Emerson hace del mar, en Mazatlán, ‘su casa y su vida’

Verenice Peraza
20 enero 2018

"Dice que la falta de empleo para pagar una renta y alimentarse lo obligó a buscar alternativas de sobrevivencia"

Desde hace cinco meses, Emerson Rosvil Valle López vive “flotando” en pleno mar, en la zona de Playa Norte y Ciencias del Mar. Aunque parezca raro, jamás pensó que una balsa se convertiría en su hogar, su dulce y salado hogar, como él lo llama. Dice que la falta de empleo para pagar una renta y alimentarse lo obligó a buscar alternativas de sobrevivencia.

Una de estas medidas fue precisamente construir una balsa en la que no sólo pudiera pescar para comer, sino dormir y protegerse del sol, la lluvia y el viento. Años atrás, este hombre de nacionalidad salvadoreña, lo tuvo todo. Lamentablemente la vida cambia y ahora la enfrenta con valentía y entusiasmo.

Narró que en 1970 dejó su tierra natal en busca de un mejor porvenir y huyendo de los múltiples problemas del país centroamericano. “Y así llegué a Culiacán, ahí tenía una familia, ahora estoy aquí, en mi casa flotante, con un mar precioso, sin trabajo, pero con mucha fe y ganas de salir adelante”, expresó. Mecánico de profesión, Emerson Rosvil, de 57 años, dice que sólo cuando se pierde la vida, se pierde la fe.

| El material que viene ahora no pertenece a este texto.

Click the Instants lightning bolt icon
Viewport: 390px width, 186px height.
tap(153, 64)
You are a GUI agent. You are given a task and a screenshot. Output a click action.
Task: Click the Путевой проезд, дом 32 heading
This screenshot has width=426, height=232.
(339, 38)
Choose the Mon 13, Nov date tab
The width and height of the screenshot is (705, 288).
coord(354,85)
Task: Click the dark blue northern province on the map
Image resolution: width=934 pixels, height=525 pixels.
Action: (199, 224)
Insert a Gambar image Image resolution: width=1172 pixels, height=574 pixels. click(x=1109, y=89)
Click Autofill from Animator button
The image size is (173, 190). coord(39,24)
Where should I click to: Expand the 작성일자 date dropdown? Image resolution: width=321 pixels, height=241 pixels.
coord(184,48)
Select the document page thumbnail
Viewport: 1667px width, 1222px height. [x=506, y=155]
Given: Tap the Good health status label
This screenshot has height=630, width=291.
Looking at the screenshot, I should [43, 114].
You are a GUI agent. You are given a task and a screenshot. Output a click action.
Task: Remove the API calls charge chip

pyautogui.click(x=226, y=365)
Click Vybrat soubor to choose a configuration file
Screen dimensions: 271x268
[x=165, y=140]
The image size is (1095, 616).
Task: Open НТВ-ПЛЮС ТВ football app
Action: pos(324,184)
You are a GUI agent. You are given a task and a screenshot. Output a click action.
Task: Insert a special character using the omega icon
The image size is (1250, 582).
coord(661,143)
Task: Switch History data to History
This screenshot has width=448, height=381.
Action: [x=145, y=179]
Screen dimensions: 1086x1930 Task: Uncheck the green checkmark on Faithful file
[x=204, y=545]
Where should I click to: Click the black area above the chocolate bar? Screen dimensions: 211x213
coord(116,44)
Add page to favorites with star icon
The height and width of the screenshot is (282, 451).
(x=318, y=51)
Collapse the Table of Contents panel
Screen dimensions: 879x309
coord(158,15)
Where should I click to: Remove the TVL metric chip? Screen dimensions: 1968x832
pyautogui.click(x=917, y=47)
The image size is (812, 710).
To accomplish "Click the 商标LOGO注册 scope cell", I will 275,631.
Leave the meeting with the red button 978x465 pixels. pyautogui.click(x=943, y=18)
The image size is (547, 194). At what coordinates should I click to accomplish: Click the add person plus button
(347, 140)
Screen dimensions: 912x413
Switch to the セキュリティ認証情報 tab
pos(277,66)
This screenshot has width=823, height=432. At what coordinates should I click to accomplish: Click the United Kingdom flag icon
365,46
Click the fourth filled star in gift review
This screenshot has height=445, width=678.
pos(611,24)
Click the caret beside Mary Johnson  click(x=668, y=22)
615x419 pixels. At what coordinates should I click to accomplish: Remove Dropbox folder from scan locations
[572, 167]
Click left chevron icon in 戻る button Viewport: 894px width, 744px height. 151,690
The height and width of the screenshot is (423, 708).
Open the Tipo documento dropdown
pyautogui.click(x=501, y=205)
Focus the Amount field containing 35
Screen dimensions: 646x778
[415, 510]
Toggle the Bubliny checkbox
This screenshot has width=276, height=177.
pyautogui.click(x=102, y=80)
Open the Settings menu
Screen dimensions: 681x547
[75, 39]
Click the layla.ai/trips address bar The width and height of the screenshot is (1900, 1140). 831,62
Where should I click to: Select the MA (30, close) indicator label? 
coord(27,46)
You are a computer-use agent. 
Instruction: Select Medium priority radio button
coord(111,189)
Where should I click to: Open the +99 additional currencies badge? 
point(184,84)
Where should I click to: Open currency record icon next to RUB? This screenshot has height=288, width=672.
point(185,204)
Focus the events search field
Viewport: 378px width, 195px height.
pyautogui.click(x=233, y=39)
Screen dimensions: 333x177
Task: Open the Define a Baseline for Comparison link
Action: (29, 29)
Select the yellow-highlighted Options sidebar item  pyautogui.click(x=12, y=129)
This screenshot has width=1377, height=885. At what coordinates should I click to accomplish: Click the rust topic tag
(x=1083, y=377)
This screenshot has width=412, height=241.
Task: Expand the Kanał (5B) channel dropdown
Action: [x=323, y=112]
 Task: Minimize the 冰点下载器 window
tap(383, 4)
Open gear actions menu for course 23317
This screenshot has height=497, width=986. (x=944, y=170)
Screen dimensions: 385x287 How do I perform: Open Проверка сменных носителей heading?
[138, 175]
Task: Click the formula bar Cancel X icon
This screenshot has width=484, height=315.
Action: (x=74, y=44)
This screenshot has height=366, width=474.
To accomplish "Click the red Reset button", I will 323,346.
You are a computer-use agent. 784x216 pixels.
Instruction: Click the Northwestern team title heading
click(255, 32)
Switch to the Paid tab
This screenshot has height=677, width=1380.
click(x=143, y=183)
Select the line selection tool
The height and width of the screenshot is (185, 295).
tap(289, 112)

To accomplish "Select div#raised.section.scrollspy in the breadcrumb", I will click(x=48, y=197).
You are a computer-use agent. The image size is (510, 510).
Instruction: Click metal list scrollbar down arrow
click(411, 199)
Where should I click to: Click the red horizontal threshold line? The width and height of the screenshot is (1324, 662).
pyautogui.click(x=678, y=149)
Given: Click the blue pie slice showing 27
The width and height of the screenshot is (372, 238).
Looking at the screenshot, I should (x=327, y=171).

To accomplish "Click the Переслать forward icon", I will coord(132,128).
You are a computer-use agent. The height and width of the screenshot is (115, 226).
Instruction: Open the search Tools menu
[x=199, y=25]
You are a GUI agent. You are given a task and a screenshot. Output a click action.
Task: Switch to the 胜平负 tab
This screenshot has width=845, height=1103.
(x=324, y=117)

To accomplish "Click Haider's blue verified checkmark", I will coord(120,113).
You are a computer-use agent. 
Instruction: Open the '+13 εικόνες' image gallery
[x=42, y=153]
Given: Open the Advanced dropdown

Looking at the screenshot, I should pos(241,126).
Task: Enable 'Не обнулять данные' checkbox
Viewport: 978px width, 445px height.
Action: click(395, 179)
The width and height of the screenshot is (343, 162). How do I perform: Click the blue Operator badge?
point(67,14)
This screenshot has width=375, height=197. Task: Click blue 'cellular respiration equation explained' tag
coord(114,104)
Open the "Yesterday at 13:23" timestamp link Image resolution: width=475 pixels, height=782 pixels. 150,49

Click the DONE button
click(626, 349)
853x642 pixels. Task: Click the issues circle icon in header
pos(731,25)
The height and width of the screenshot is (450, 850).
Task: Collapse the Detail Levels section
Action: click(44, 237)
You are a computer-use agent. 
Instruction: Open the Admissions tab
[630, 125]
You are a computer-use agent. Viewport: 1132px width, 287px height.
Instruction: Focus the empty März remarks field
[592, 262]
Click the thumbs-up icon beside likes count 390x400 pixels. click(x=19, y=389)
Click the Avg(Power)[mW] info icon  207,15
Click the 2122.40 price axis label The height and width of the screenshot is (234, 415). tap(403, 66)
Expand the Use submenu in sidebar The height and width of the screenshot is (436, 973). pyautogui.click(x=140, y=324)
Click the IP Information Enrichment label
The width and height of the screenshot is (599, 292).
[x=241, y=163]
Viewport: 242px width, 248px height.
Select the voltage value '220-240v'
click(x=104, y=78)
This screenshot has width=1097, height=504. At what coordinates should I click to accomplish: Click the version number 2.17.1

Por ello, cinco meses atrás tomó unos bidones de plástico y empezó a atarlos con cuerda de pescar para lograr estabilidad. Luego, tomó un plástico grueso y cubrió los botes de plástico, además colocó una tabla de triplay perfectamente amarrada a ellos.

 

“Fue así como construí la base, desde ahí pude pescar, pero luego el sol me caló y me vi obligado a poner una sombrilla, me dio sueño un día y dormí ahí, en ese momento surgió en mí la necesidad de construir una cabina para refugiarme del sol, del viento y de la lluvia, y ahí está mi hogar”, dijo con una sonrisa. Don Emerson dice que todo ser humano es apto para salir adelante, pues es una creación divina, pese a los errores que pueda cometer.

Por ello, desde su hogar pesca el alimento que se come y también el que vende en Playa Norte. Su vida no ha sido fácil. En la cima de su “casa flotante”, don Emerson colocó una bandera de México, pues dice que aunque nació en El Salvador, la mayor parte de su vida ha estado en México.

Con nostalgia recuerda que desde que salió de su país natal, sólo en 1976 y en 1977 regresó. “Pagué como mil 500 dólares de regreso, de ida me fui de raite con un amigo trailero, y jamás volví”.

Don Emerson necesita del apoyo de los mazatlecos para trabajar como mecánico, ya que tiene amplia experiencia en vehículos a diésel y gasolina, pues en sus mejores años fue su propio patrón.

Para darle trabajo o llevarle cualquier clase de apoyos, sólo debe acudir a la zona rocosa aledaña a la Facultad de Ciencia del Mar.